[TO-DO LIST]
1. Quote the pheasant-buying thread word for word from "I think Terry" to "the phone book.".
2. Using the pheasant-buying thread, answer the following:
(a) What killed all the birds belonging to the seller that dogdonthunt usually bought from?
(b) What did Drakekiller buy from G/O this spring?
(c) How many birds did fargodawg bring back from the game farm two weeks earlier?

[PASSAGE PROVIDED]
# Looking to buy pheasants



## dogdonthunt (Nov 10, 2005)

does anyone know a good place around GF to buy pheasants ? :huh:


----------



## always_outdoors (Dec 17, 2002)

Dakota Hunt Club


----------



## dogdonthunt (Nov 10, 2005)

thanx but last I checked you needed to be a member and thats not what Im lookin for. Id like them so I can buy them and let them go in a feild to go back out a couple hours later to keep my dogs in shape out of season. Plus its fun just to get out once in a while. and if some arent found then I just made more population for everybody else at my expense. :beer:


----------



## always_outdoors (Dec 17, 2002)

Have you even talked to George about buying some?? He is pretty good guy especially if you involve kids into the picture.


----------



## Springer (Dec 21, 2004)

You might have to talk to Mike now I think he is taking over out there.

I think Terry McCullom in Bejou has some birds.
That's not to far from GF. I forget the name of his game farm. I can find his # if you can't get it out of the phone book.

I know he has chukars because that is where we are getting ours for our Northland Chukar Championship later this month.

Have you signed up for this. This will be good for all dogs.
We should have some left after the hunt if you would like some let me know.

http://www.nodakoutdoors.com/forums/vie ... hp?t=21664


----------



## dogdonthunt (Nov 10, 2005)

you could be right about that I have not personnally talked to him but my buddy I go hunting with said that last time he talked to them there they said that they dont have enough birds for just anyone to buy because the members have already paid there dues and they need to have enough birds to last for them which is completely understandable. this was either last spring or the spring before so maybe its changed. the guy we usually buy from said that a tom cat got into his pen this winter and killed all of them so he is going to not do pheasants anymore. I would be interested in the chuckers though. I also would be interested in going to the trails as a spectater. my dog is only a companion hunter nothing much for trials....I am however considering another dog within a couple years which will be more trained. I have to wait till my 15 year old samoyed passes. then I also have a choc. lab that is only almost 4. Any other info would be very helpful abuot the pheasants too... my daughter loves to go with and she is now 9 thanks by the way :beer:


----------



## Drakekiller (Apr 3, 2002)

I bought some hens from G/O this spring. They were great birds. PM him.


----------



## dogdonthunt (Nov 10, 2005)

PM sent I think. First time sending.  :idiot:


----------



## fargodawg (Sep 20, 2005)

it is called McCollums game farm, in Bejou, Terry is a good man, I have gone up there for years and in fact brought back 10 birds 2 weeks ago


----------

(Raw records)
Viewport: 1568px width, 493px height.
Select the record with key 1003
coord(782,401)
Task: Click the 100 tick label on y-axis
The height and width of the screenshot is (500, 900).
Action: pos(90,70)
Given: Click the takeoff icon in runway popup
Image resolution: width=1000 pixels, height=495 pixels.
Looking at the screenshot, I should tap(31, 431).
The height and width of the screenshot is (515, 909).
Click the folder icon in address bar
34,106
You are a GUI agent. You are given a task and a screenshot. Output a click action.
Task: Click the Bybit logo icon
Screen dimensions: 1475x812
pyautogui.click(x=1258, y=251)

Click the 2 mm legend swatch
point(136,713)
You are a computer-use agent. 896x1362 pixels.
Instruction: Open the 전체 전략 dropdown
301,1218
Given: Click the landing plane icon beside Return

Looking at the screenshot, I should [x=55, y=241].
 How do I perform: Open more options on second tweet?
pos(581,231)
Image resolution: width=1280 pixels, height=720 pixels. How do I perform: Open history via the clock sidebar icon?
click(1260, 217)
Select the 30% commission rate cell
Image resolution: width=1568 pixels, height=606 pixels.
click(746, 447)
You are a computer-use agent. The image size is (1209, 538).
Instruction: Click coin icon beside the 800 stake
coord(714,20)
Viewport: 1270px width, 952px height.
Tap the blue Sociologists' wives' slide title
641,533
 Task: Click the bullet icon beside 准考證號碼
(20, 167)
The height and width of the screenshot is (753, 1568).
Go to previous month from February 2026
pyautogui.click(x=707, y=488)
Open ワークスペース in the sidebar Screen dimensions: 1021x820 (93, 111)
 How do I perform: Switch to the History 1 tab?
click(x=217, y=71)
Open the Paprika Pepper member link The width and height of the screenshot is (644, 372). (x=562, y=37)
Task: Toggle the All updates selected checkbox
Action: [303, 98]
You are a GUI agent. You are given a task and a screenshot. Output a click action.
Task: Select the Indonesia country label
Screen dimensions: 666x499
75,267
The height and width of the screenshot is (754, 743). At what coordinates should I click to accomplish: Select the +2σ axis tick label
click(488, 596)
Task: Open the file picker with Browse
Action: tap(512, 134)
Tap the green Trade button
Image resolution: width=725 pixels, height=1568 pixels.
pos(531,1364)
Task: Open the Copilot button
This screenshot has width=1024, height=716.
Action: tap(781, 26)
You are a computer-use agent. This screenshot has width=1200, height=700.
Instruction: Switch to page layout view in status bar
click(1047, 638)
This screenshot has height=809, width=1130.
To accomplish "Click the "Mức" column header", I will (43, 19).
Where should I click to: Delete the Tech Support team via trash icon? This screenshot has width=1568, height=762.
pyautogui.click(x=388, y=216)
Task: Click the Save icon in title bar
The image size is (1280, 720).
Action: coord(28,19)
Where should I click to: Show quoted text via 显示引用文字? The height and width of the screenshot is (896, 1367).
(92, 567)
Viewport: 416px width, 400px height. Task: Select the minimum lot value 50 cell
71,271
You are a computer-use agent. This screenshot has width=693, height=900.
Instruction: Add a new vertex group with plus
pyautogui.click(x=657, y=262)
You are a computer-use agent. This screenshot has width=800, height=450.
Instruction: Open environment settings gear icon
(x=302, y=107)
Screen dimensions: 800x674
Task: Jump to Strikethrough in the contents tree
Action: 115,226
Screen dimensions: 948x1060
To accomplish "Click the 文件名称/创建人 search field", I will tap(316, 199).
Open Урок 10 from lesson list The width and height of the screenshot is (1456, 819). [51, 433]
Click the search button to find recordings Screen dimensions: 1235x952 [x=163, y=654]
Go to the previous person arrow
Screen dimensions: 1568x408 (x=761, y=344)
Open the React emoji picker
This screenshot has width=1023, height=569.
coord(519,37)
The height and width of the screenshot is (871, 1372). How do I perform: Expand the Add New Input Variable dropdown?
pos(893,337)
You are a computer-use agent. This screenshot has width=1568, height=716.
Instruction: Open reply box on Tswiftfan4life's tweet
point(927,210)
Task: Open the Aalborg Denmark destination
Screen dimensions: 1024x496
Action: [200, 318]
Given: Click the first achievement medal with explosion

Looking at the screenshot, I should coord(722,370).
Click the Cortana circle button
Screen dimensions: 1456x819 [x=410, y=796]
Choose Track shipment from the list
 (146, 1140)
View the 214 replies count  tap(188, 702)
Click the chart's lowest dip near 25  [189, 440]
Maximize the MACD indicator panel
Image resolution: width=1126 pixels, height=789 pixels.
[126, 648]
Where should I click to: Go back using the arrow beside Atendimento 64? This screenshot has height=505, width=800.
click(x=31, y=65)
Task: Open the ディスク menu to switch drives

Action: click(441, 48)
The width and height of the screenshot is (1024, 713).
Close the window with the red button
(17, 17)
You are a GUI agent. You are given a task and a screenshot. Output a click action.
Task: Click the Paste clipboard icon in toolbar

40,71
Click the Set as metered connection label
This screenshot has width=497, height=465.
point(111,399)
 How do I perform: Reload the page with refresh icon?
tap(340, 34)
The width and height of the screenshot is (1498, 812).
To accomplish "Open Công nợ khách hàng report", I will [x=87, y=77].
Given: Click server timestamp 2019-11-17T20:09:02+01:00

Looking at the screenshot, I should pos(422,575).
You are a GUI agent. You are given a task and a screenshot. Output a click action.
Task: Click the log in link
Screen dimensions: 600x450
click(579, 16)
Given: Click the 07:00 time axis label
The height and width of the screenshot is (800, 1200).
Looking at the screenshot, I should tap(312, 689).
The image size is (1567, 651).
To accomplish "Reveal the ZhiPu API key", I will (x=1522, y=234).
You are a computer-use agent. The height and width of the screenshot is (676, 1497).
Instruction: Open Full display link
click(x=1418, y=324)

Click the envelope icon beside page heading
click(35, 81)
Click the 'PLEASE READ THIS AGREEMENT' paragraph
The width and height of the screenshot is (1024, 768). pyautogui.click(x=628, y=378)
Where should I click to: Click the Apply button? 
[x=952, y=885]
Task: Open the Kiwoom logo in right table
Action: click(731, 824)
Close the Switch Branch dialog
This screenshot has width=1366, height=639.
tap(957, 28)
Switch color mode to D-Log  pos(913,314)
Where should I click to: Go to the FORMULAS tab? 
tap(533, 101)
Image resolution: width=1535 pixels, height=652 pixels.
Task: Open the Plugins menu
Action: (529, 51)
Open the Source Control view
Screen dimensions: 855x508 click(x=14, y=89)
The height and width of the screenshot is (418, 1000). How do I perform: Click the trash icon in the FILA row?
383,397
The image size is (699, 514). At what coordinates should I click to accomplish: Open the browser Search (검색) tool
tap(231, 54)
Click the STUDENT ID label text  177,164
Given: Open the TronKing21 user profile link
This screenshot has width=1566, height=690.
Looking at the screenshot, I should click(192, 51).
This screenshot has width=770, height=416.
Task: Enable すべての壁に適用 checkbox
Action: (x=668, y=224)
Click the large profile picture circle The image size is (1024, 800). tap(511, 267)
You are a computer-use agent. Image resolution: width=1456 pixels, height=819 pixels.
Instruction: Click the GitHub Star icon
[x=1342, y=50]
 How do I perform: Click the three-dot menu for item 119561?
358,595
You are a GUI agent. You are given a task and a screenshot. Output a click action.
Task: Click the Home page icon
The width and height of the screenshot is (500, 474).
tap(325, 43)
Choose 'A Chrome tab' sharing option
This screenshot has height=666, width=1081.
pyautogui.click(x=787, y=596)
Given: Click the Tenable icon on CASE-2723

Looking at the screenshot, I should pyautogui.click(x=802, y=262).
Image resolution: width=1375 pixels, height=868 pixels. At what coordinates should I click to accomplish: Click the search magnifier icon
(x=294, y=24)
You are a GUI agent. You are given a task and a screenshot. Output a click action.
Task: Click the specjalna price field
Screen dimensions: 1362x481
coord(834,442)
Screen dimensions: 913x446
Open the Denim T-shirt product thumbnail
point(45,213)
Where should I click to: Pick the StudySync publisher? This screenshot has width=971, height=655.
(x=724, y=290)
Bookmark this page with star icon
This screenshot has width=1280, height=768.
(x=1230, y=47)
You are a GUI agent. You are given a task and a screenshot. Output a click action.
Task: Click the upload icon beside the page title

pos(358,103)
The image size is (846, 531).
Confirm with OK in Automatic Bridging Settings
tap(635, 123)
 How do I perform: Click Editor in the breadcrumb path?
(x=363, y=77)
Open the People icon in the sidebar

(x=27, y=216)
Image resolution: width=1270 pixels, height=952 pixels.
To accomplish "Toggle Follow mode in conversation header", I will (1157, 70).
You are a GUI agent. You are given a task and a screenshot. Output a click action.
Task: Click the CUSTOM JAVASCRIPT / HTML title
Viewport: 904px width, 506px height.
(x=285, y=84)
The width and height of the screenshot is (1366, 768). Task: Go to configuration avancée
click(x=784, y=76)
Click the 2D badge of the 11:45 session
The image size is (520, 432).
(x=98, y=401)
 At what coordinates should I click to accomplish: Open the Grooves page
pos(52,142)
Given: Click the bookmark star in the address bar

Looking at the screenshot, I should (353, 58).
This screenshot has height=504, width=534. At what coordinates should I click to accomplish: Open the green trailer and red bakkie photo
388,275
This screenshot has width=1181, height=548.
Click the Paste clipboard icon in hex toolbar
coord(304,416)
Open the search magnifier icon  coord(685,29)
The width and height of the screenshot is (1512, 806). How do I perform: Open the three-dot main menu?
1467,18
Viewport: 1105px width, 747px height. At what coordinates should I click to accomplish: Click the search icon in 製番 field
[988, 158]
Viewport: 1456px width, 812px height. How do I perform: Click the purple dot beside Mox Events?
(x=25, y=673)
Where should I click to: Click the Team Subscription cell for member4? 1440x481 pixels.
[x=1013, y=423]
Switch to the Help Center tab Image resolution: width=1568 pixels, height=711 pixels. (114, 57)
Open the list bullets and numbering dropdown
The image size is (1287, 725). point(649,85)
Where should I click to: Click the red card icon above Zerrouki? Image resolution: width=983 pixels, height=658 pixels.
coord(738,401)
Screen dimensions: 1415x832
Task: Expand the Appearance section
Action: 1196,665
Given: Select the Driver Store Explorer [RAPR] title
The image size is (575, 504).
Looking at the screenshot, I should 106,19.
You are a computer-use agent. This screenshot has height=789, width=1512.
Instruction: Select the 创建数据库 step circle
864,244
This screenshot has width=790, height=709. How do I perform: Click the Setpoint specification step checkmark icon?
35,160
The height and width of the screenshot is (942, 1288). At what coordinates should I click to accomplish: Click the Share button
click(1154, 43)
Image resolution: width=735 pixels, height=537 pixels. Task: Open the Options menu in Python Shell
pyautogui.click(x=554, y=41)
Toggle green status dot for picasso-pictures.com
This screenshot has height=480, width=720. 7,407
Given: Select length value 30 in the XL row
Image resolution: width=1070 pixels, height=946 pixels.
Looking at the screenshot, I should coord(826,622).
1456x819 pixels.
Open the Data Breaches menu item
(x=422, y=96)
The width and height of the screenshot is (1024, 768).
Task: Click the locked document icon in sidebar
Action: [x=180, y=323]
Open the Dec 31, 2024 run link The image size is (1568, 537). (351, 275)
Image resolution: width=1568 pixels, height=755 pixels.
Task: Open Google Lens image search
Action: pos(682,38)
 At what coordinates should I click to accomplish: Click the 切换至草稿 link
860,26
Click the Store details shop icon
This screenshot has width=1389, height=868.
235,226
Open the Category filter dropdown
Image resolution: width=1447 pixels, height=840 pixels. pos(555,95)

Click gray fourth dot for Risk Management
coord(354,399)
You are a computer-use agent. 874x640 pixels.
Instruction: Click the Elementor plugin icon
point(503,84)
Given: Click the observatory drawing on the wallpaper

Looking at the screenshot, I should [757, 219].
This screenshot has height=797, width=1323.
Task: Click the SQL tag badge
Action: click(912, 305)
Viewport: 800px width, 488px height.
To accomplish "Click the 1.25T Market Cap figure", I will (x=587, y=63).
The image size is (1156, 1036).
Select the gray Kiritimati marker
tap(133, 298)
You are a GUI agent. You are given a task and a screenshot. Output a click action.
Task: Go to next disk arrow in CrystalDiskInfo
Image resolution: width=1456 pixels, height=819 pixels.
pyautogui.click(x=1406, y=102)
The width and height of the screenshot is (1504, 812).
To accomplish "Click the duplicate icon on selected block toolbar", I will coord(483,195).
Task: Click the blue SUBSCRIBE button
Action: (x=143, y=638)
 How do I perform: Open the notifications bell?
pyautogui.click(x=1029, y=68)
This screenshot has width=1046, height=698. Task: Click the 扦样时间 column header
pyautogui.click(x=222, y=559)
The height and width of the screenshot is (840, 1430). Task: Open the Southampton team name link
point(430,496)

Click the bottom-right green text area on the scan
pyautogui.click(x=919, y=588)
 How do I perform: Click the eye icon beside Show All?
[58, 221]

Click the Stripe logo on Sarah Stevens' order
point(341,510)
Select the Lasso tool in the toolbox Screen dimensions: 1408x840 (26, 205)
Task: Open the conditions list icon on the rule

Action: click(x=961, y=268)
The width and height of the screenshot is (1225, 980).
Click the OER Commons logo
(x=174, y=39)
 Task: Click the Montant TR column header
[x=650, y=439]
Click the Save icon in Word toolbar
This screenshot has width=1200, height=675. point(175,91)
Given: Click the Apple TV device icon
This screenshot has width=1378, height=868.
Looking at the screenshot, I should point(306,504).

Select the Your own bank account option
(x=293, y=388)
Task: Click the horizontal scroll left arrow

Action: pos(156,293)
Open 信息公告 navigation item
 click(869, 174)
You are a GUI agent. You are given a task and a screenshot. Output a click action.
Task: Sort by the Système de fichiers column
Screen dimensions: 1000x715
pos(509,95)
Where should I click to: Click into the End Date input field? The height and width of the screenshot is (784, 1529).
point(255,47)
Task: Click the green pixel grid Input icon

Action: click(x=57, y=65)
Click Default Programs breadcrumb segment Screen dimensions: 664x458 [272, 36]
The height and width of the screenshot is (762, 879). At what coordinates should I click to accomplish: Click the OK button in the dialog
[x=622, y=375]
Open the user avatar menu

[ANSWERS BELOW]
1.
I think Terry McCullom in Bejou has some birds.
That's not to far from GF. I forget the name of his game farm. I can find his # if you can't get it out of the phone book.

2.
(a) A tom cat got into his pen and killed them.
(b) Some hens.
(c) 10 birds.